Collected data entries:
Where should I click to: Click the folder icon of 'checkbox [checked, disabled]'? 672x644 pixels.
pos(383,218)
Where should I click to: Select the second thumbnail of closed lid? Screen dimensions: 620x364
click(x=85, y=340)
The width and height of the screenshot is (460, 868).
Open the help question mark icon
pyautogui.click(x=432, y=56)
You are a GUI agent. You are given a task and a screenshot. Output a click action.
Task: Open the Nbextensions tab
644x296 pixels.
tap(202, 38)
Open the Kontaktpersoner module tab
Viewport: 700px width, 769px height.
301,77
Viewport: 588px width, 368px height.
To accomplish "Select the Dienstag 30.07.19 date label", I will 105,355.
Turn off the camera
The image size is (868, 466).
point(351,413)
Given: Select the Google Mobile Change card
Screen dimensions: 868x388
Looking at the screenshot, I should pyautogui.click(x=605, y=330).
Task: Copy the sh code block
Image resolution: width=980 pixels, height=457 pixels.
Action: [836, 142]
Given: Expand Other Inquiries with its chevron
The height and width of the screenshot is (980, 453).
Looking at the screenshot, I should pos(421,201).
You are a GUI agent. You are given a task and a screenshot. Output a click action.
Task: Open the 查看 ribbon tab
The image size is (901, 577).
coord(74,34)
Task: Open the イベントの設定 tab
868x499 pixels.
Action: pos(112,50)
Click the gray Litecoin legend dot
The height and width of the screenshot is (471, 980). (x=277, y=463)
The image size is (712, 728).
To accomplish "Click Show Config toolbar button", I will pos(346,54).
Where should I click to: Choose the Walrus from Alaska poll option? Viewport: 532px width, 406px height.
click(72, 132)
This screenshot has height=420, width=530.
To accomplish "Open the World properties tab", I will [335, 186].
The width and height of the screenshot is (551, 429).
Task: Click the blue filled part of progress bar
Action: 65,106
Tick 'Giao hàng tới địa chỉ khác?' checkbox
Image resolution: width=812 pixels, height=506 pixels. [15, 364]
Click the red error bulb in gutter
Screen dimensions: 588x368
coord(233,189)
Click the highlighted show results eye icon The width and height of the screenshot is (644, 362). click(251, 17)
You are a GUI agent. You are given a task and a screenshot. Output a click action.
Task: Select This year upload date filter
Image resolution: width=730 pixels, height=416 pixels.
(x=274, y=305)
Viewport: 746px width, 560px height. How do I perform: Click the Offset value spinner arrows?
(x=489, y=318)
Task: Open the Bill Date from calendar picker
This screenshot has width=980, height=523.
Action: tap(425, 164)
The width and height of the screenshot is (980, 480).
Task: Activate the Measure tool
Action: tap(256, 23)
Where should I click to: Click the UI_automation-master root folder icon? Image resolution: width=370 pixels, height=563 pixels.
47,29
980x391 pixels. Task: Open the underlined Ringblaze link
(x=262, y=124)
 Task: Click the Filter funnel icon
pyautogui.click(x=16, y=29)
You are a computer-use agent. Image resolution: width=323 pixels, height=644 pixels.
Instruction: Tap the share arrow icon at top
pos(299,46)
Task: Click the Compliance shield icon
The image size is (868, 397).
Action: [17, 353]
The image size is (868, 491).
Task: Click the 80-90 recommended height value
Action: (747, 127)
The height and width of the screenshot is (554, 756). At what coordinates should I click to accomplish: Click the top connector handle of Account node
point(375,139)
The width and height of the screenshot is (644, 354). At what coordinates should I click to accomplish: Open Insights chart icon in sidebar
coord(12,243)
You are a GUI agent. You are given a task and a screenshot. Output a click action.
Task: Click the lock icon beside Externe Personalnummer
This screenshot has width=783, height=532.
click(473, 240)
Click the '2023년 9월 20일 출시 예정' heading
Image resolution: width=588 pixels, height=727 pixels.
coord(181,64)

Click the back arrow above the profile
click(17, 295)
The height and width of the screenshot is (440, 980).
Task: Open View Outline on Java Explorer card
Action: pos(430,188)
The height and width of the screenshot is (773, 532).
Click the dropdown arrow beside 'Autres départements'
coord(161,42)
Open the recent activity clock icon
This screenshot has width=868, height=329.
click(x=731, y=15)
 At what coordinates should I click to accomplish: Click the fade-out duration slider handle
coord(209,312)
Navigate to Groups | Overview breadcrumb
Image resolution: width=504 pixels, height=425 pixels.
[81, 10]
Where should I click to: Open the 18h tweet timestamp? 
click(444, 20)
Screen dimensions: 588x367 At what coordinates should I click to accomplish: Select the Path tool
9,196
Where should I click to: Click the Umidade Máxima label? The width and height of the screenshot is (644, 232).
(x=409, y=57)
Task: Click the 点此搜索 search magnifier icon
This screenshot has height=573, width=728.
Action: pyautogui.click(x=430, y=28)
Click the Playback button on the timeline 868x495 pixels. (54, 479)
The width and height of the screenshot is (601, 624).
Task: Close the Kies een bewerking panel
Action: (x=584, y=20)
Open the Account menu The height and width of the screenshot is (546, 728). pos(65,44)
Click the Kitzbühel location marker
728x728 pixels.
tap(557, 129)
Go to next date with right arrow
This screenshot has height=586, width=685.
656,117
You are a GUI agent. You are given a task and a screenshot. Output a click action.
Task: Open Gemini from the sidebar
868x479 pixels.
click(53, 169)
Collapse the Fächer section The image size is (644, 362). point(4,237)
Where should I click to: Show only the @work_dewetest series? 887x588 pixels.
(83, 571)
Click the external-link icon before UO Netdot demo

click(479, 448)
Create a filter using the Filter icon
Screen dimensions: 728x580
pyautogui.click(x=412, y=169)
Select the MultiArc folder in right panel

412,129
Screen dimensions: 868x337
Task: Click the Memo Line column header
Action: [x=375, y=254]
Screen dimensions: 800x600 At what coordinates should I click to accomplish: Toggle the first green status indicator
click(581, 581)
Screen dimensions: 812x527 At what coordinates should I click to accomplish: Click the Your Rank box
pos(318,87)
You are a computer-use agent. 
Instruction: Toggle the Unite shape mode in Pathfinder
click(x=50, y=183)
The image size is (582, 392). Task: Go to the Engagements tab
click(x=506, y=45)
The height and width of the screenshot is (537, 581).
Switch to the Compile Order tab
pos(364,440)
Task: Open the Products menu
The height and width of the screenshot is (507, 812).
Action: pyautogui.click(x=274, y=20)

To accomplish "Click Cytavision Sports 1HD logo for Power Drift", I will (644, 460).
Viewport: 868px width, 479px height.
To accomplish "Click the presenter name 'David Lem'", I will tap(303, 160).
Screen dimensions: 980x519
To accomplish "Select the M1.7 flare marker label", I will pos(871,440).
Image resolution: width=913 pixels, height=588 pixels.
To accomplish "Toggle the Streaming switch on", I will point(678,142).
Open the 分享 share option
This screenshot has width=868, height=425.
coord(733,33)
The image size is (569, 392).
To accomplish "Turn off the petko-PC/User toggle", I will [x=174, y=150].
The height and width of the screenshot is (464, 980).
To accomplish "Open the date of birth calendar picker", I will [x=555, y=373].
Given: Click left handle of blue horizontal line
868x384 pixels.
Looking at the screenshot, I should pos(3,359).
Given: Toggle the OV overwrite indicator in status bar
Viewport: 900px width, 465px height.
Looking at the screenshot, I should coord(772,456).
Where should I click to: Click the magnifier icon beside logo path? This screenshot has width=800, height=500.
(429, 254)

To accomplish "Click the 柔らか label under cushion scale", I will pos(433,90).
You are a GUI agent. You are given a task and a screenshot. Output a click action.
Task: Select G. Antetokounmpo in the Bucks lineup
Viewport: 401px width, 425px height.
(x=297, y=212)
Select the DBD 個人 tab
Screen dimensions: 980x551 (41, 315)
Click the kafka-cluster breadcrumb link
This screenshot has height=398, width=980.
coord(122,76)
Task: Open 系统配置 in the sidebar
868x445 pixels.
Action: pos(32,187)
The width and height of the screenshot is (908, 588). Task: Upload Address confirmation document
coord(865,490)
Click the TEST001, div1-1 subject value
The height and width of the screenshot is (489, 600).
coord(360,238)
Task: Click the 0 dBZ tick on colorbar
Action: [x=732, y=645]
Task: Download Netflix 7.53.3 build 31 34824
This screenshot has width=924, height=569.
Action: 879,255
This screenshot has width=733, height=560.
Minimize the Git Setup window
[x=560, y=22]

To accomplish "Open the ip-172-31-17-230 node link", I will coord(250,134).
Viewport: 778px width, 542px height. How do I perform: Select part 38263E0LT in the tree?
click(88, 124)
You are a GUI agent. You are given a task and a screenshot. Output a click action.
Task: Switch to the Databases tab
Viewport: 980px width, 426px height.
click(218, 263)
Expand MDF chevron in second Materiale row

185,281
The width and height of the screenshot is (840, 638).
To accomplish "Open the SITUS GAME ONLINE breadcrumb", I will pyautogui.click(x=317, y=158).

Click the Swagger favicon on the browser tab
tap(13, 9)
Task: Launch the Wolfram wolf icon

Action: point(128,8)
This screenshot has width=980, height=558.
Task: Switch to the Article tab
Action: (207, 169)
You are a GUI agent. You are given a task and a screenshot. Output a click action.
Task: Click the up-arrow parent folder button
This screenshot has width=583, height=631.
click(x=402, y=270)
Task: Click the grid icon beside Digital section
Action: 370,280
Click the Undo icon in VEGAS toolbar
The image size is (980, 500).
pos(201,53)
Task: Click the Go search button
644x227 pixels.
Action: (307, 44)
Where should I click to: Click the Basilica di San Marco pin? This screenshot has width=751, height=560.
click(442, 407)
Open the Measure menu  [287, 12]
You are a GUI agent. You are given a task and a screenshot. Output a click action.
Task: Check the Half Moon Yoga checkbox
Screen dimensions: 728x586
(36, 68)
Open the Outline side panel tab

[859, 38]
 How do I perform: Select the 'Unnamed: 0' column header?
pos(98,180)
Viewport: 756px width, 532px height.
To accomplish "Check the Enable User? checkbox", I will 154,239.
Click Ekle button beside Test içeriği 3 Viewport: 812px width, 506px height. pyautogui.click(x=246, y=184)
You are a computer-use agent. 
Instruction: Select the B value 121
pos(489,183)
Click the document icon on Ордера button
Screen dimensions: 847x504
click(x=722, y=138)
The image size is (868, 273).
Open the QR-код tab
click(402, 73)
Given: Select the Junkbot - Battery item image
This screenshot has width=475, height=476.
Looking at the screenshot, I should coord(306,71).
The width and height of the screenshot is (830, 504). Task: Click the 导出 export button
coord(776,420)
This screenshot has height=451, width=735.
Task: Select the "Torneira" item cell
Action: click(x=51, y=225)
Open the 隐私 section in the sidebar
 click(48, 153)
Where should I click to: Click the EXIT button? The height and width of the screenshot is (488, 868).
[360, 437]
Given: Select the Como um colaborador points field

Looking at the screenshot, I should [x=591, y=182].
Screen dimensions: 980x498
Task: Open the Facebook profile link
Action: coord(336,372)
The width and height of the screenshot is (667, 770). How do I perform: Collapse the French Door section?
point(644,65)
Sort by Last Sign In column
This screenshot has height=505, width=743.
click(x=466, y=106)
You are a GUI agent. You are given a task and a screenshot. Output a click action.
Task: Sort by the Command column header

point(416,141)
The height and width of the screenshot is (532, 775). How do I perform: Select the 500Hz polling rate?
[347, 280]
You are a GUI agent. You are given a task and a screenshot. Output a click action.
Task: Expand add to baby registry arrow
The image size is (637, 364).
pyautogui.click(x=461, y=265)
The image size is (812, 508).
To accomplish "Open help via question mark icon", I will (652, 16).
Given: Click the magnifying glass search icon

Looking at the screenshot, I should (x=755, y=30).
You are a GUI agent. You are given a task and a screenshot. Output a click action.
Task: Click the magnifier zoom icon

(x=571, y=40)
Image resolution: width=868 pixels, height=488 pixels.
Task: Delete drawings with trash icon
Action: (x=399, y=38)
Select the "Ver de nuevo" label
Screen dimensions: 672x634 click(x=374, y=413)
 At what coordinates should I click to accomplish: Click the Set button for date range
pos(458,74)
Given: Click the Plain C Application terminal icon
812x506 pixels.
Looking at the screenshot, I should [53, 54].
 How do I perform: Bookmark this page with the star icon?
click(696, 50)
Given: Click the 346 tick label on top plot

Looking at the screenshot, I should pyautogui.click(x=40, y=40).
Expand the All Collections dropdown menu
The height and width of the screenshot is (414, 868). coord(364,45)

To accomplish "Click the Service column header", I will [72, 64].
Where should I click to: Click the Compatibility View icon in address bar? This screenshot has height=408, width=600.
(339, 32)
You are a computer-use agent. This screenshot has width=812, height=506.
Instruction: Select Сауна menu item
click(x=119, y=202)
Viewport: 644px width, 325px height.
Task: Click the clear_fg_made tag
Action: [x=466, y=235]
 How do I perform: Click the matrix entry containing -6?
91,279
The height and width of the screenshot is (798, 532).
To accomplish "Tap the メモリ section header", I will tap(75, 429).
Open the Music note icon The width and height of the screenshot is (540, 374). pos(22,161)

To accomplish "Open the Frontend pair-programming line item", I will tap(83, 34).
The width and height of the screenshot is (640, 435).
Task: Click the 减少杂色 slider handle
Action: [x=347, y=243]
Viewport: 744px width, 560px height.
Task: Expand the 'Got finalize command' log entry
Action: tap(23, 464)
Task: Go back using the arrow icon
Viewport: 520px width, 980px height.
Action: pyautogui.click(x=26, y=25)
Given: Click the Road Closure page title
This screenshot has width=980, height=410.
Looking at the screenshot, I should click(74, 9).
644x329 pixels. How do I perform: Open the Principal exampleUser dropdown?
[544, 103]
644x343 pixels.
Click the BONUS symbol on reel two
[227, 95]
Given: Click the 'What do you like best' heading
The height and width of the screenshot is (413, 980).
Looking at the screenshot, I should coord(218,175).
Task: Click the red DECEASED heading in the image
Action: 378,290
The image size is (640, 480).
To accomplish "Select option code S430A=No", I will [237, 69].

**WORK TO BE COMPLETED:**
The expected result is an exact transcription of the lines from the one containing "644x329 pixels. How" through the end of the records above; please include both ends.

**SOLUTION TO THE EXERCISE:**
644x329 pixels. How do I perform: Open the Principal exampleUser dropdown?
[544, 103]
644x343 pixels.
Click the BONUS symbol on reel two
[227, 95]
Given: Click the 'What do you like best' heading
The height and width of the screenshot is (413, 980).
Looking at the screenshot, I should coord(218,175).
Task: Click the red DECEASED heading in the image
Action: 378,290
The image size is (640, 480).
To accomplish "Select option code S430A=No", I will [237, 69].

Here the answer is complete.